#### Prompt
Wherever an image appears in the data, omit it and copy all the remaining text word for word.

#### Given records
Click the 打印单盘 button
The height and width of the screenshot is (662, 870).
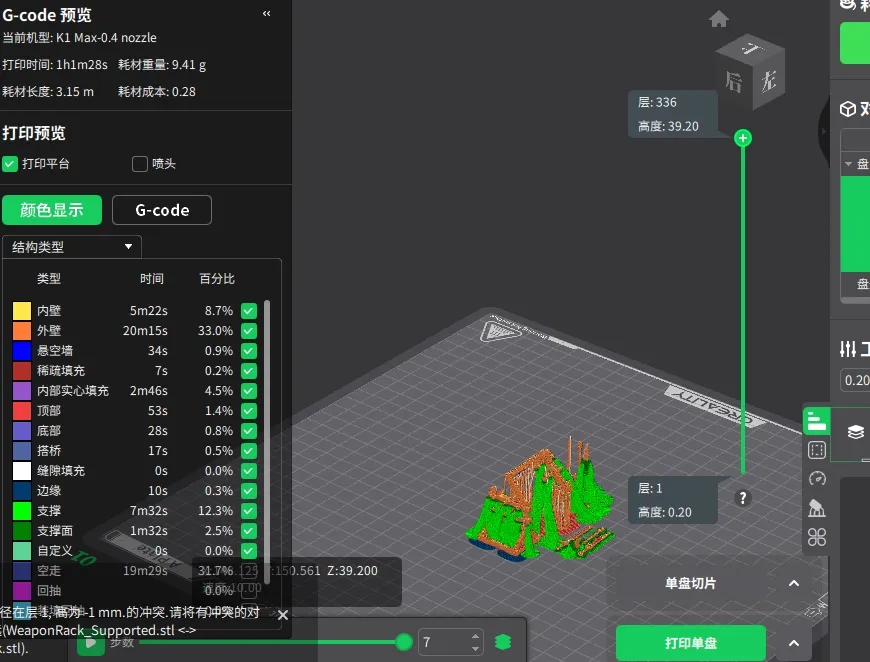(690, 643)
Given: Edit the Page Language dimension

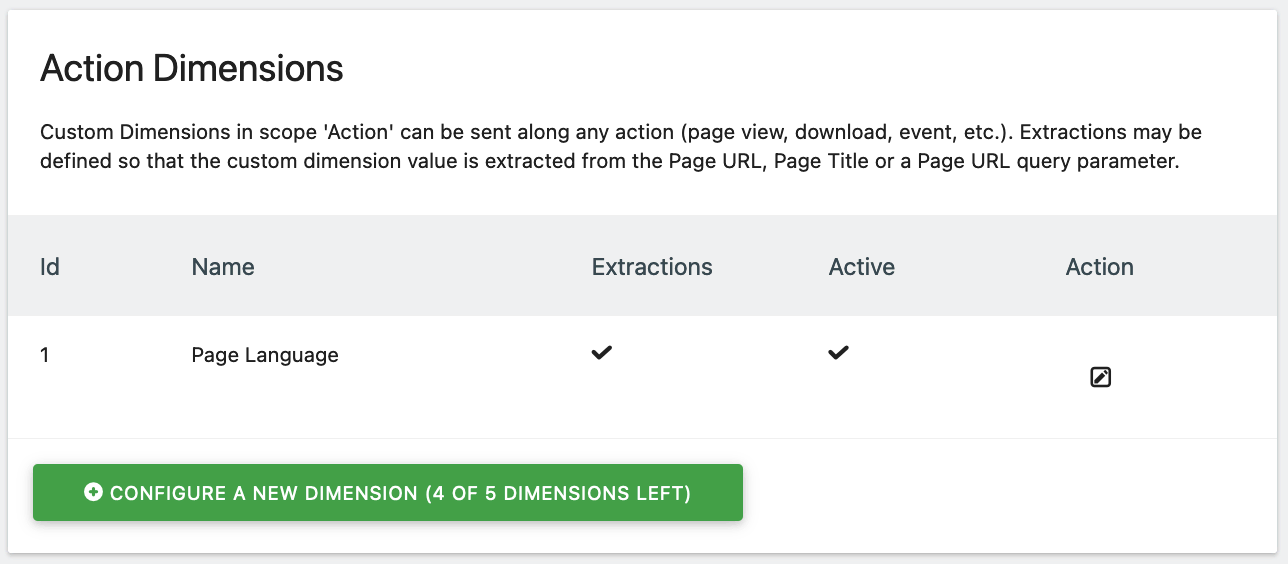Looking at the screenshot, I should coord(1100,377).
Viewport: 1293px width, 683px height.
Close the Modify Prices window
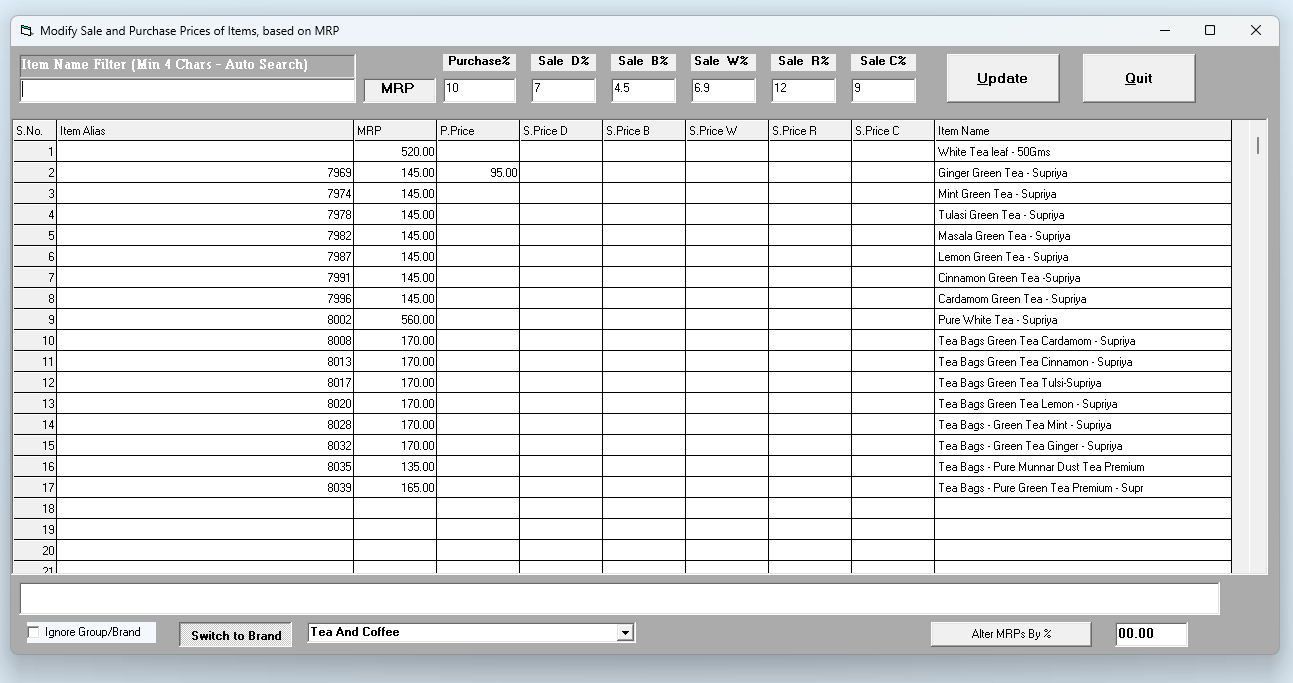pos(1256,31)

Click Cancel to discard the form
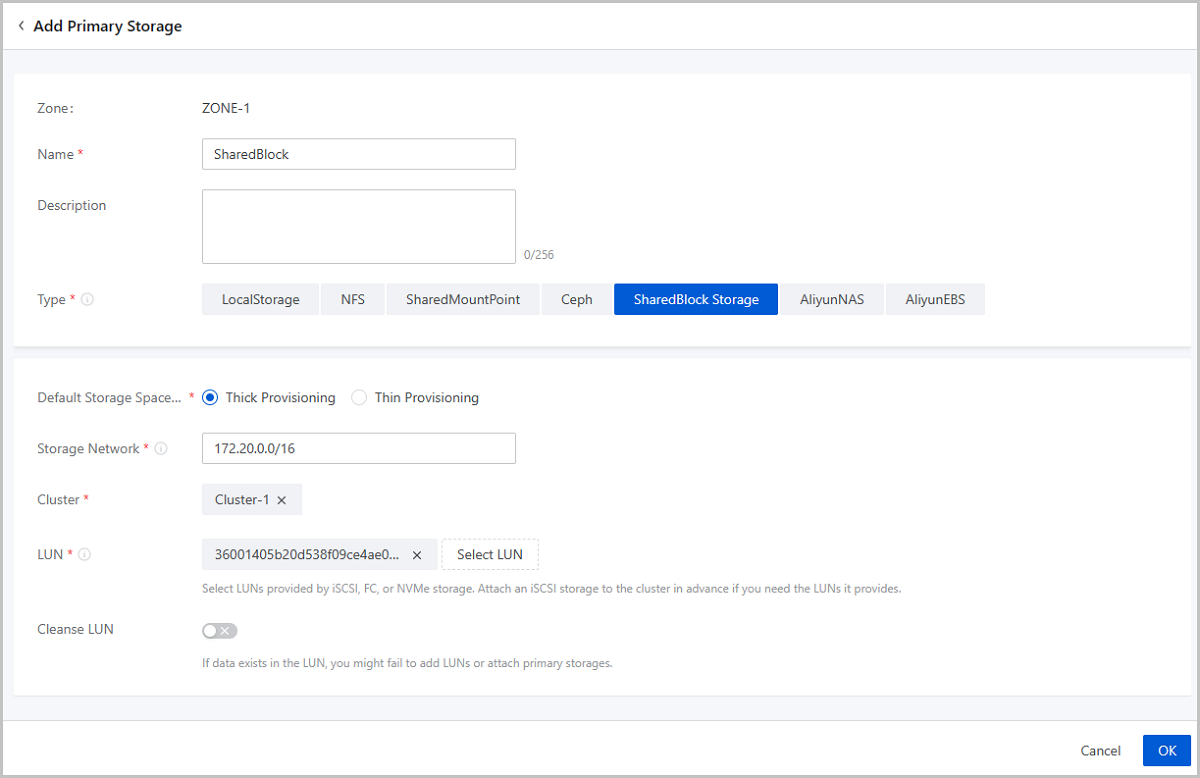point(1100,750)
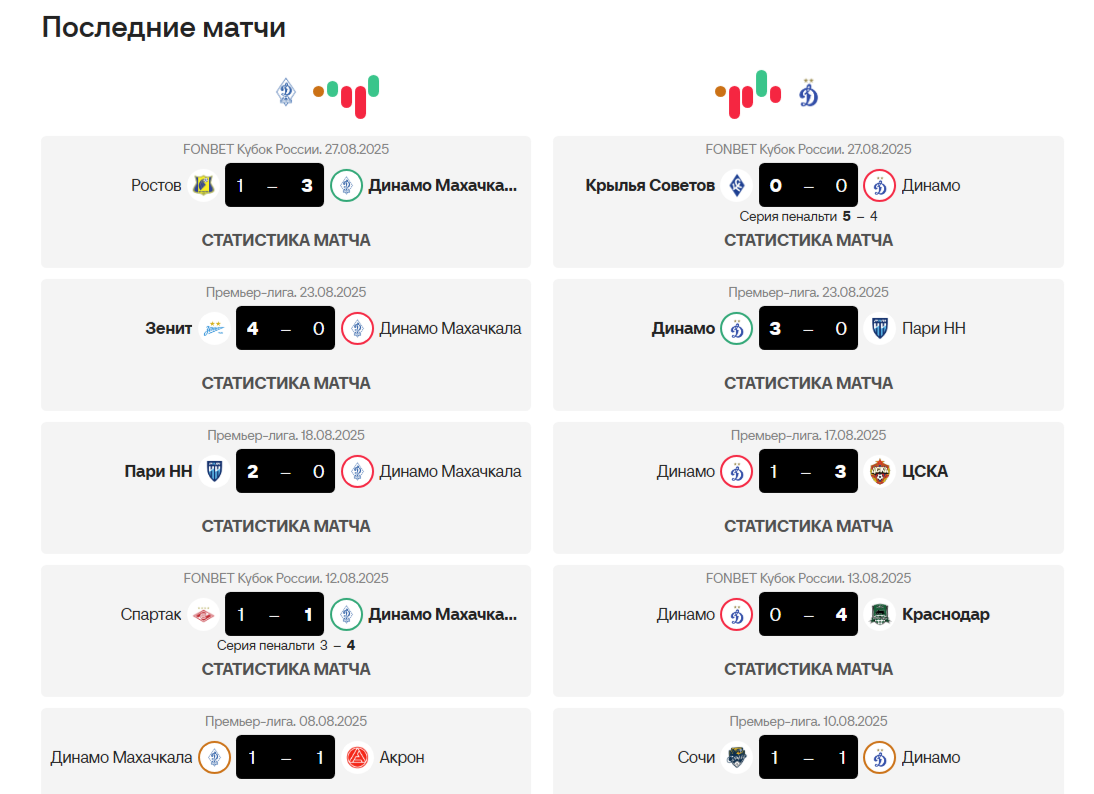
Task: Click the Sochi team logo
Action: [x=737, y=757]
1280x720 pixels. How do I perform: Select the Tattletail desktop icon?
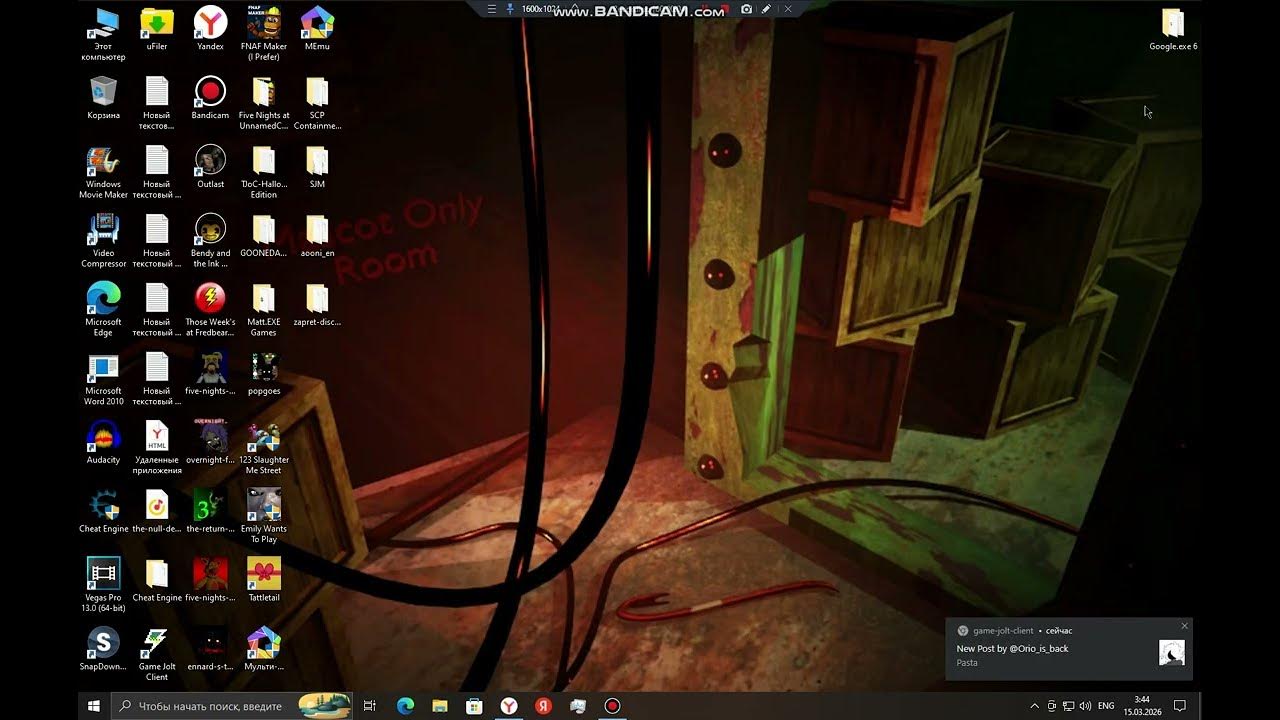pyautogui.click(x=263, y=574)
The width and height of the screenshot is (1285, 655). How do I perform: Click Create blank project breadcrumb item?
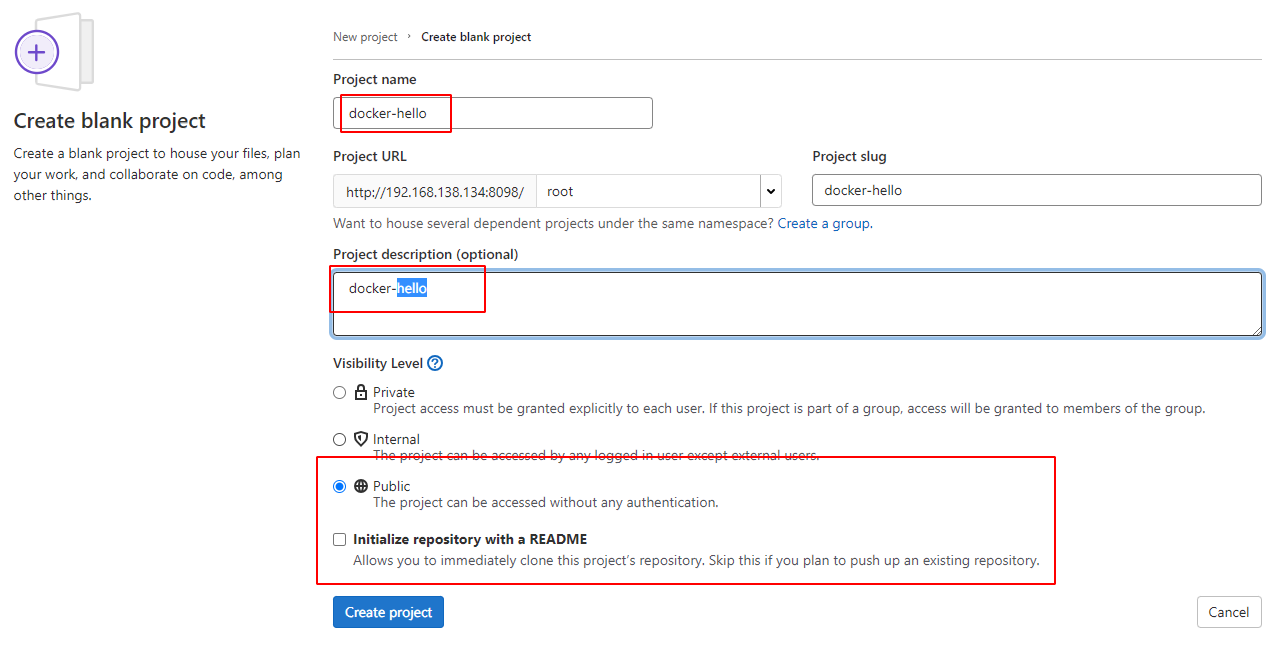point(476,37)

#### Reply
Click the 打印单盘 button
The height and width of the screenshot is (662, 870).
(690, 643)
Given: Edit the Page Language dimension

Looking at the screenshot, I should coord(1100,377).
Viewport: 1293px width, 683px height.
Close the Modify Prices window
pos(1256,31)

Click Cancel to discard the form
point(1100,750)
Task: Click the Sochi team logo
Action: [x=737, y=757]
1280x720 pixels. How do I perform: Select the Tattletail desktop icon?
pyautogui.click(x=263, y=574)
The width and height of the screenshot is (1285, 655). How do I perform: Click Create blank project breadcrumb item?
point(476,37)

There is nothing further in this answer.